= Rule of three (C++ programming) =

Rules of thumb in C++

The rule of three and rule of five are rules of thumb in C++ for the building of exception-safe code and for formalizing rules on resource management. The rules prescribe how the default members of a class should be used to achieve these goals systematically.

== Rule of three ==
The rule of three (also known as the law of the big three or the big three) is a rule of thumb in C++ (prior to C++11) that claims that if a class defines any of the following then it should probably explicitly define all three:

- destructor
- copy constructor
- copy assignment operator

These three functions are special member functions. If one of these functions is used without first being declared by the programmer it will be implicitly implemented by the compiler with the following default semantics:

- Destructor – call the destructors of all the object's class-type members
- Copy constructor – construct all the object's members from the corresponding members of the copy constructor's argument, calling the copy constructors of the object's class-type members, and doing a plain assignment of all non-class type (e.g., int or pointer) data members
- Copy assignment operator – assign all the object's members from the corresponding members of the assignment operator's argument, calling the copy assignment operators of the object's class-type members, and doing a plain assignment of all non-class type (e.g. int or pointer) data members.

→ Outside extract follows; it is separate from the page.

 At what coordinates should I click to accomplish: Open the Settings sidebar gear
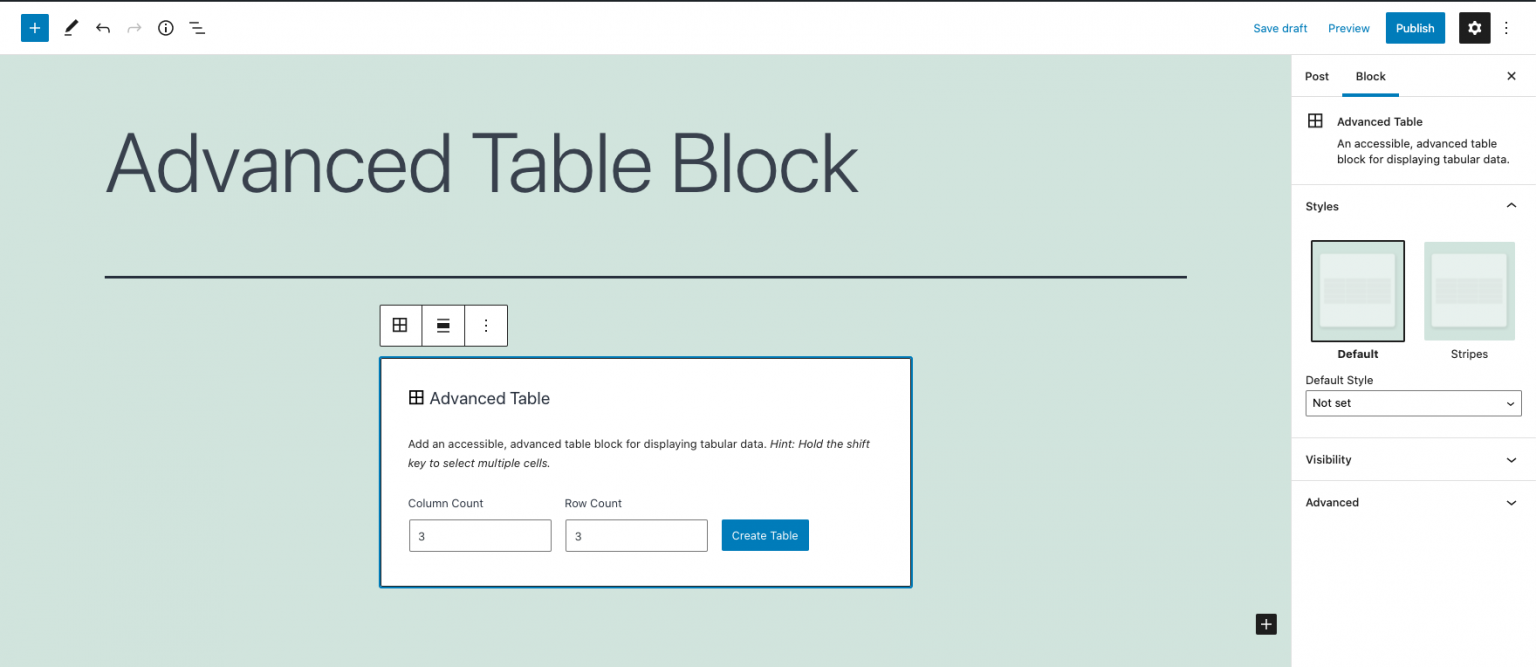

The rule of three states that if one of these had to be defined by the programmer, it means that the compiler-generated version does not fit the needs of the class in one case and it will probably not fit in the other cases either. The term "Rule of three" was coined by Marshall Cline in 1991.

An amendment to this rule is that if the class is designed in such a way that resource acquisition is initialization (RAII) is used for all its (nontrivial) members, the destructor may be left undefined (also known as The Law of The Big Two). A ready-to-go example of this approach is the use of smart pointers instead of plain ones.

Because implicitly-generated constructors and assignment operators simply copy all class data members ("shallow copy"), one should define explicit copy constructors and copy assignment operators for classes that encapsulate complex data structures or have external references such as pointers, if you need to copy the objects pointed to by the class members. If the default behavior ("shallow copy") is actually the intended one, then an explicit definition, although redundant, will be "self-documenting code" indicating that it was an intention rather than an oversight. Modern C++ includes a syntax for expressly specifying that a default function is desired without having to type out the function body.

== Rule of five ==
With the advent of C++11 the rule of three can be broadened to the rule of five (also known as "the rule of the big five") as C++11 implements move semantics, allowing destination objects to grab (or steal) data from temporary objects. The following example also shows the new moving members: move constructor and move assignment operator. Consequently, for the rule of five we have the following special members:

- destructor
- copy constructor
- copy assignment operator
- move constructor
- move assignment operator
Situations exist where classes may need destructors, but cannot sensibly implement copy and move constructors and copy and move assignment operators. This happens, for example, when the base class does not support these latter Big Four members, but the derived class's constructor allocates memory for its own use. In C++11, this can be simplified by explicitly specifying the five members as default.